* [Extracted entries]
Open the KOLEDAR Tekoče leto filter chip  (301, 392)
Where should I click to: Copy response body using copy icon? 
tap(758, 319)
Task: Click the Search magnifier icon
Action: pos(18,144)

* [Task directions] Go through the records above and copy each line exactly.

* [Exercise answer]
Open the KOLEDAR Tekoče leto filter chip  (301, 392)
Where should I click to: Copy response body using copy icon? 
tap(758, 319)
Task: Click the Search magnifier icon
Action: pos(18,144)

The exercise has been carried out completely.